(Word and element pointing entries)

□ □ □ □ □ □ □

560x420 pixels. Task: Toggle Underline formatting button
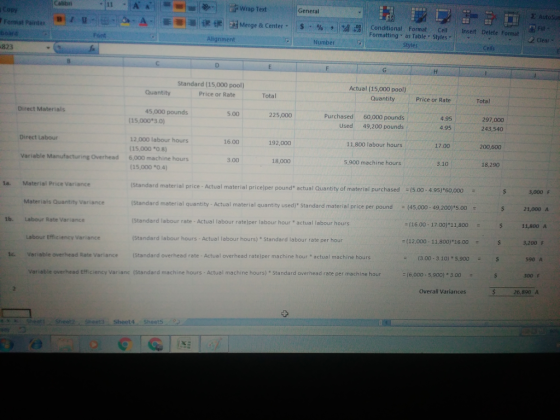coord(84,20)
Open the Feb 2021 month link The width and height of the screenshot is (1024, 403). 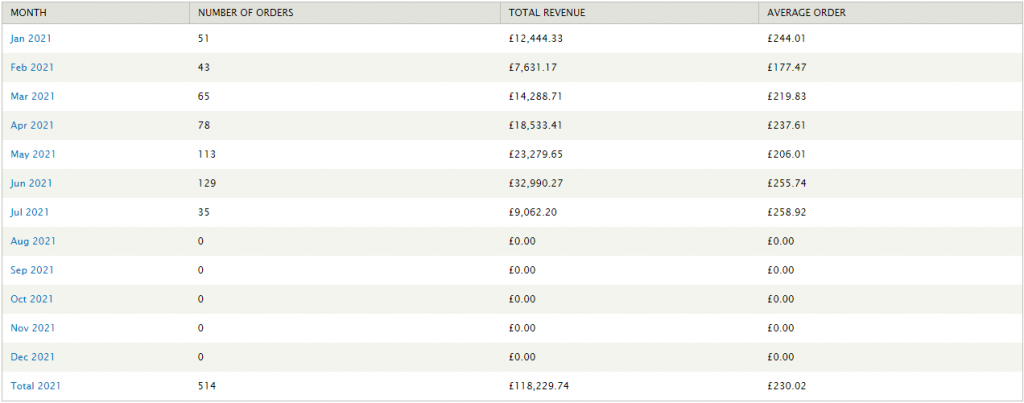pyautogui.click(x=32, y=67)
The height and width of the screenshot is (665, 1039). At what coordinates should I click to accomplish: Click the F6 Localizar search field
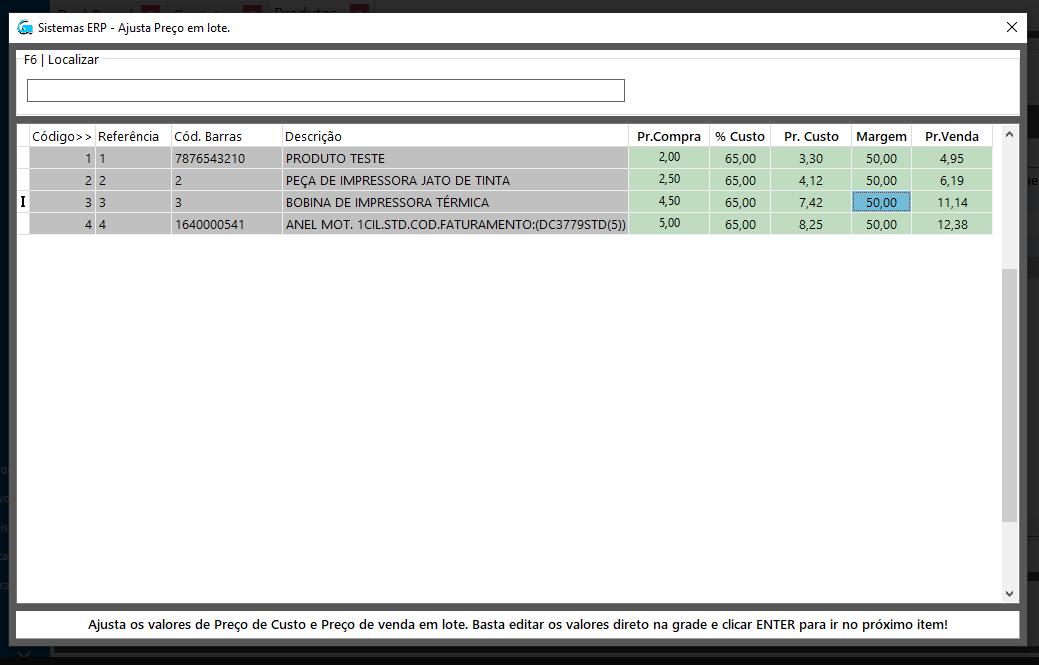point(325,91)
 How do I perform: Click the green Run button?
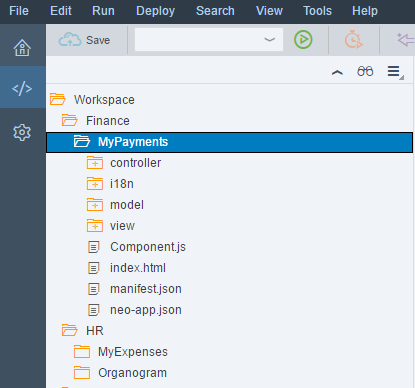click(x=303, y=40)
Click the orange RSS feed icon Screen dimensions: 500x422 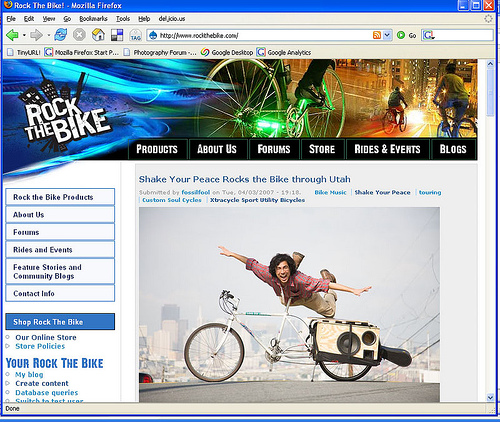click(377, 35)
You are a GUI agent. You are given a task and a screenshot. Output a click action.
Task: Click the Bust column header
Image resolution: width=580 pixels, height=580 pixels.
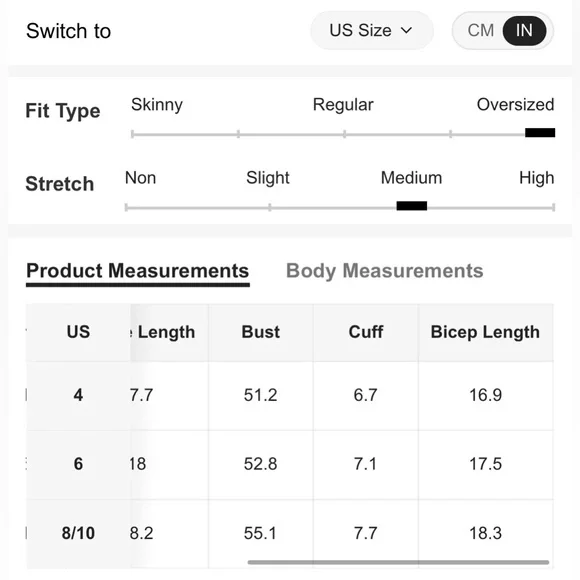pos(261,332)

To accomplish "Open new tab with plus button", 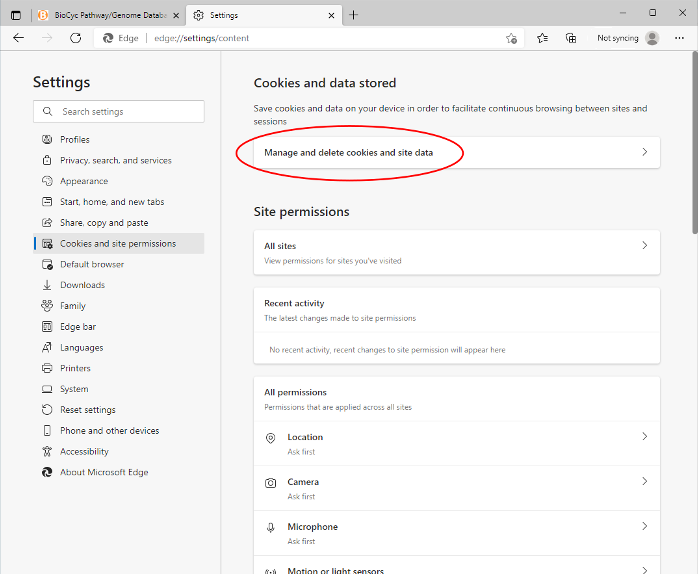I will pyautogui.click(x=354, y=15).
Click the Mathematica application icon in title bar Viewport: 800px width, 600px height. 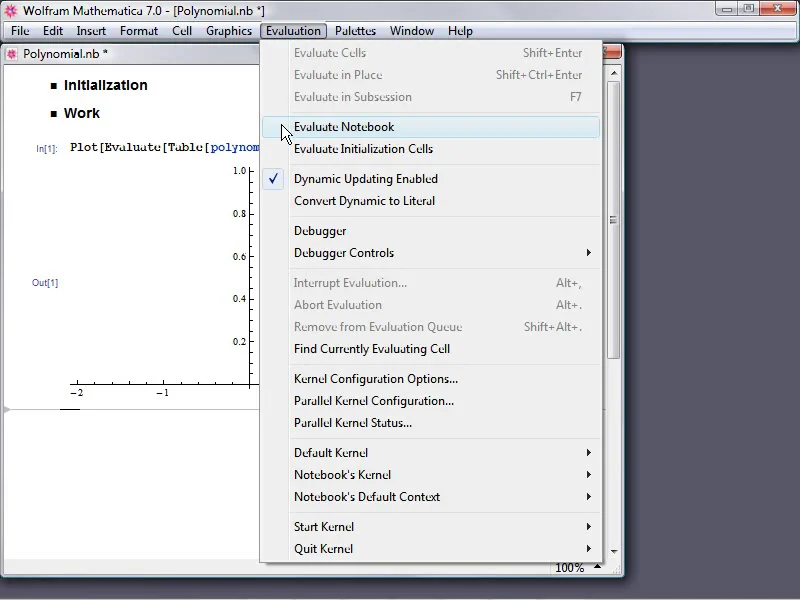click(11, 10)
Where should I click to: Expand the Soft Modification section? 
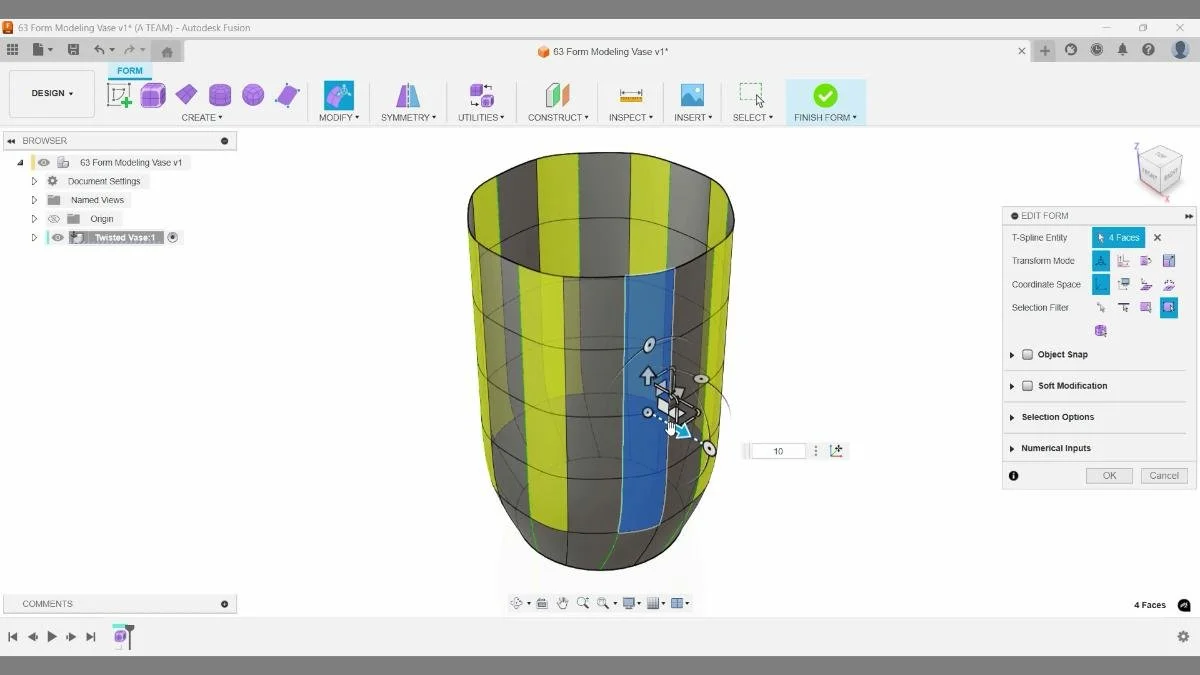[x=1012, y=385]
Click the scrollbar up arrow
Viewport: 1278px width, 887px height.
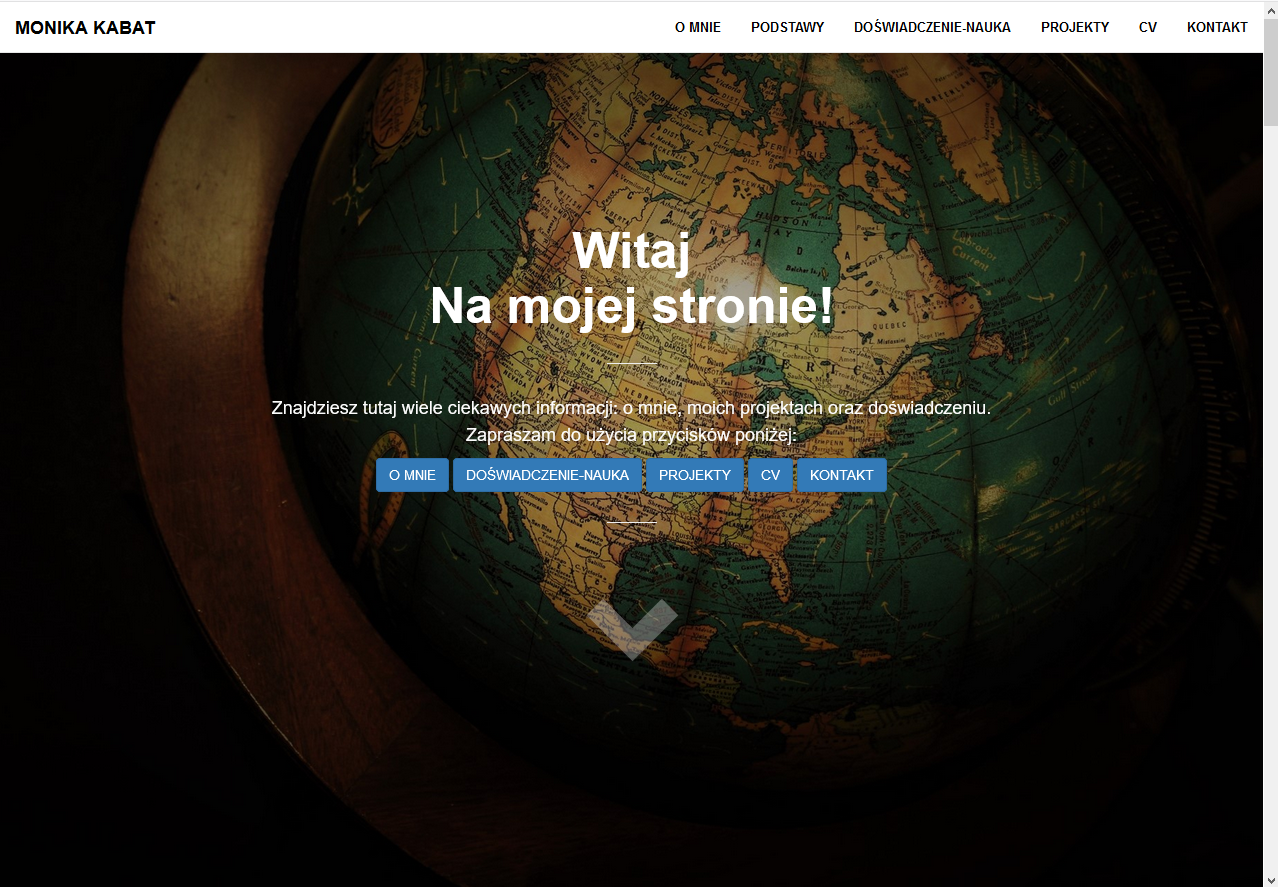(1270, 9)
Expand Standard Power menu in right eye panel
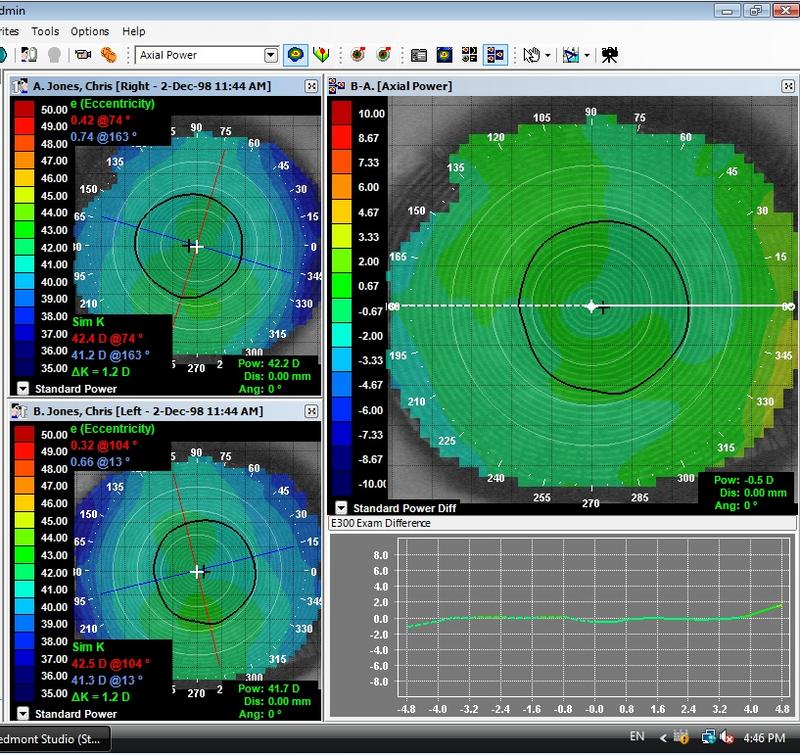The height and width of the screenshot is (755, 800). tap(22, 388)
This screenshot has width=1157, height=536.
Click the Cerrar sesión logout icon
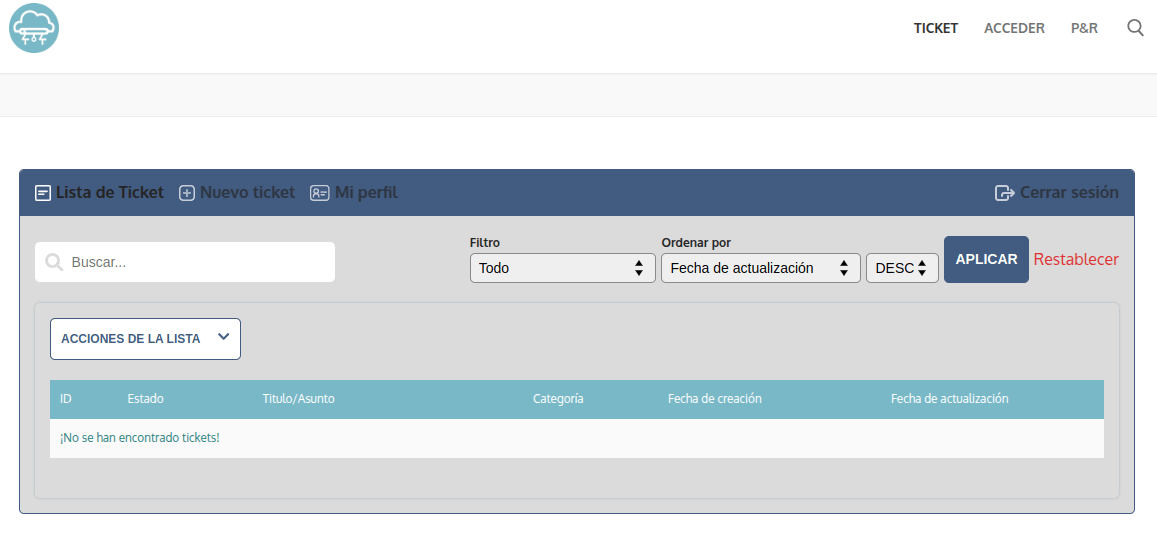tap(1004, 193)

□ □ □ □ □ □ □

• [What is expected]:
Quote the material word for word, starting at the line that contains "Where should I" and continuing through the end. Leave out the pictures.

• [Task solution]:
Where should I click to: Expand the Soft Modification section? 
[x=1012, y=385]
Click the scrollbar up arrow
Viewport: 1278px width, 887px height.
(1270, 9)
Expand Standard Power menu in right eye panel
The height and width of the screenshot is (755, 800). tap(22, 388)
This screenshot has width=1157, height=536.
Click the Cerrar sesión logout icon
tap(1004, 193)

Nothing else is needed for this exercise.